Fr. Greg Boyle, S.J., executive director of Homeboy Industries, author of Tattoos on the Heart: The Power of Boundless Compassion and longtime advocate for the poor and marginalized, was the keynote speaker for Loyola Law School's 12th-annual celebration of the birthday of Martin Luther King Jr. on Thursday, Jan. 20 in Loyola's Student Lounge. Watch a video clip of Fr. Boyle's speech.
Below is a copy of the introductory remarks provided by Professor Sam Pillsbury, Loyola's interfaith chaplain:
For 12 years we have been celebrating the life of the Rev. Martin Luther King at Loyola Law school by connecting his work and the movement he helped lead, with the world of law.
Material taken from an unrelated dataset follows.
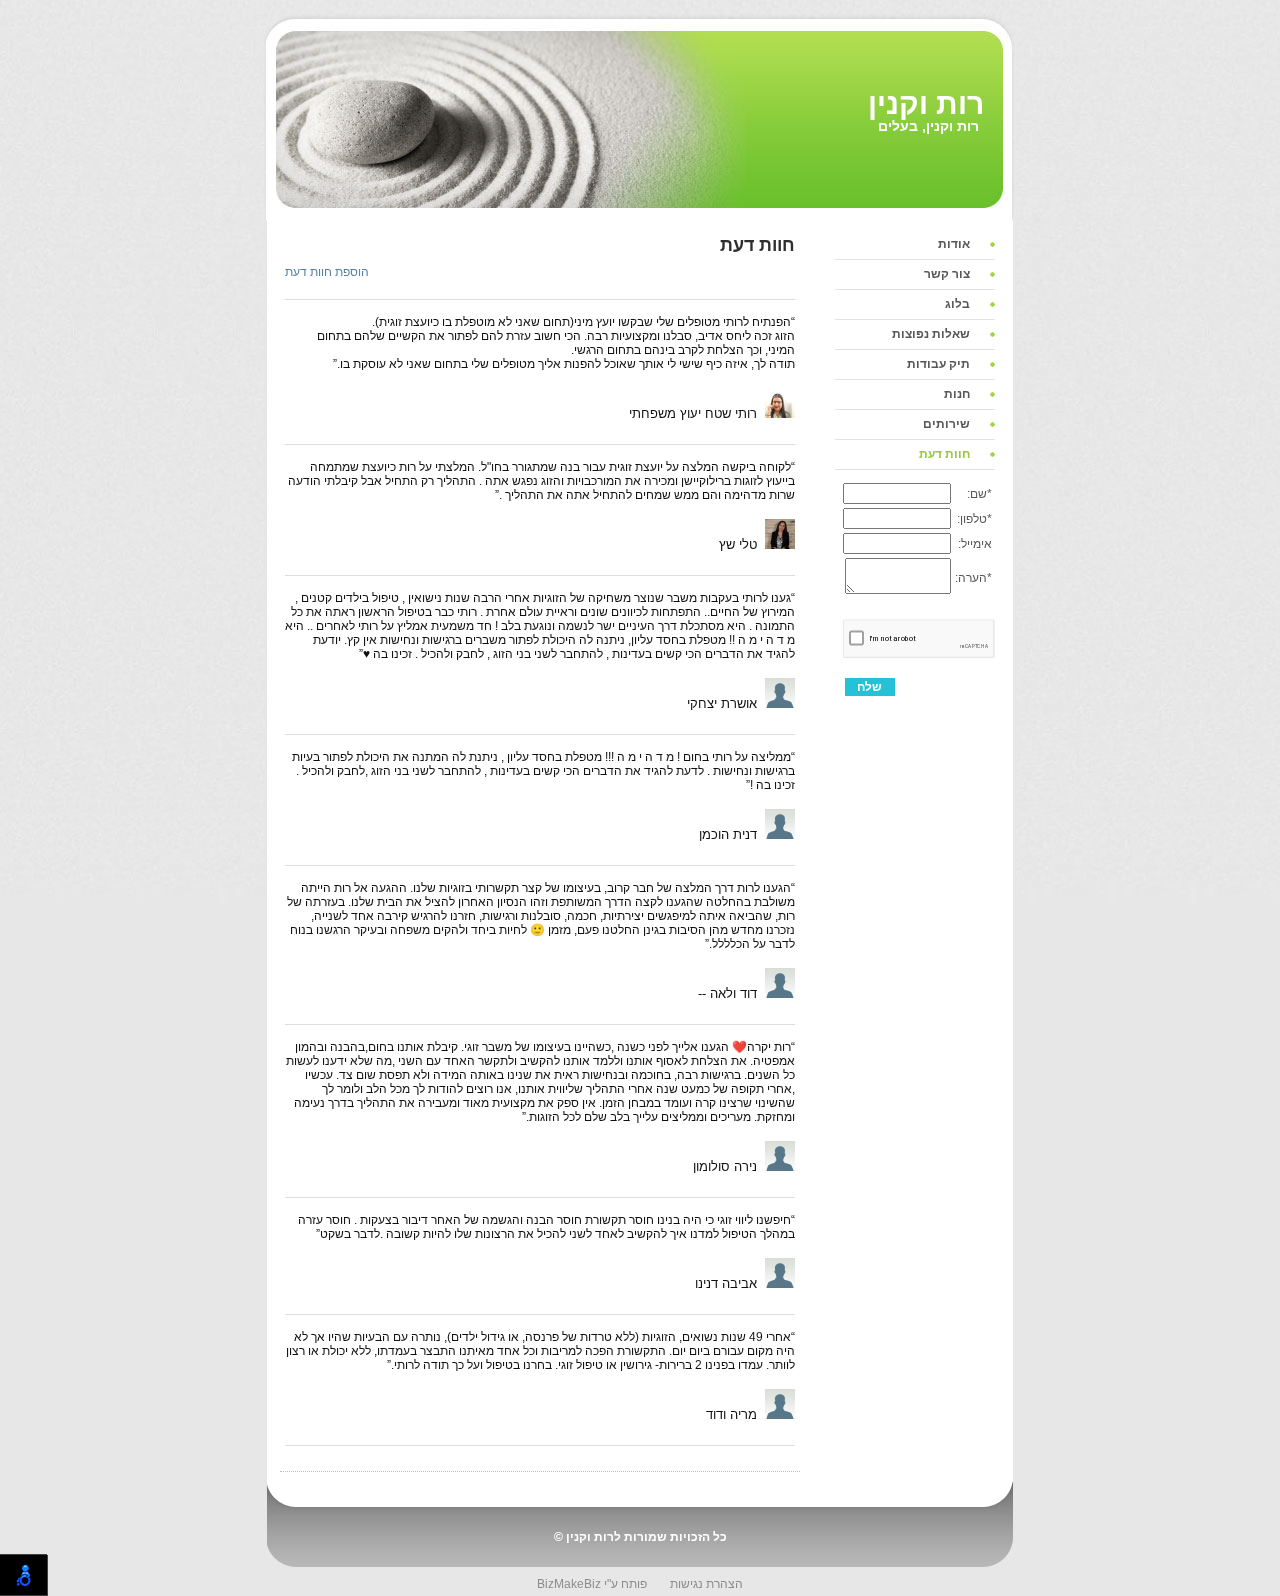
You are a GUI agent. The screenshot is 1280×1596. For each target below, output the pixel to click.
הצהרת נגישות (706, 1584)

We are thrilled today to have as our speaker one whose life and work embodies the mission of Rev. King., Father Greg Boyle, Society of Jesus.
Father Boyle is a Los Angeles native. He comes from a big LA family, one of eight children. He is the product of Jesuit education, having graduated from Loyola High School, received a BA from Gonzaga and a Masters in English from our own LMU -- among his several advanced degrees.
Our speaker has long ministered to those on the margins, those without much money or power, and who receive little respect or regard from those with money and power. Serving at Dolores Mission Church in East Los Angeles in the 1980s, Father Greg found himself in the middle of some of the city's most violent conflicts. He engaged directly with the gangs of the city, work that inspired many years of effort to encourage young people to turn away from that violent and destructive alternative to real family and community. This led to the creation of Homeboy Industries, an extraordinary and nearly unique nonprofit devoted to restoring to society those who have been in gangs.
Fr. Boyle's ministry has taken him out into the streets and parks of Los Angeles, into apartments and homes, modest and not so modest, and it has taken him into those hard places that most of us hear about but do not actually see, into the detention halls and jails of Los Angeles and the prisons of California. In those hard places, Father G or just G as he is sometimes called, with his boyish smile and bright eyes, his jokes, and his simple concern, brings the warmth of compassion and the transforming power of connection.
But you might ask, what's all this stuff about a Catholic priest and gangs in LA have to do with Dr Martin Luther King who died in Memphis in 1968 supporting striking black garbage workers?
Just -- everything. It's a continuation of the same story, the same struggle, fueled by the same faith. It's all about the same struggle to build what King called the beloved community.
The civil rights movement of the mid-20th century had three driving forces: the law, the young, and the church. First came the lawyers, people like Thurgood Marshall, whose courtroom successes set the stage for the direct action campaigns of King and others. Then there were the students, the young people who surprised their elders with their courage and creativity, with their sit ins and freedom rides and marches down the streets of Birmingham straight into jail.
And then there was the church, specifically the black church, the black church of the south, which raised up so many leaders, lay and clergy, which provided organization, secure locations, loyal volunteers, and above all else, faith. This church nurtured a deep faith that the promises of Scripture and the Declaration of Independence alike could be fulfilled, that there would be true freedom for all, dignity for all, without regard to race, status or wealth, the faith that gave so many the strength to face down hate without becoming hate-full themselves.
The same message is found in Fr Boyle's new book, Tattoos On the Heart. He writes in his conclusion: "And so the voices at the margins get heard and the circle of compassion widens. Souls feeling their worth, refusing to forget that we belong to each other. No bullet can pierce this."
I ask you to listen closely to our speaker today. I expect that you will be moved, enlightened and even entertained. Which is good. But I ask you to listen for the challenge in this man's work, for what it says to each one of us, for how each one of us should live and work.
Please join me in welcoming, Fr. Greg Boyle.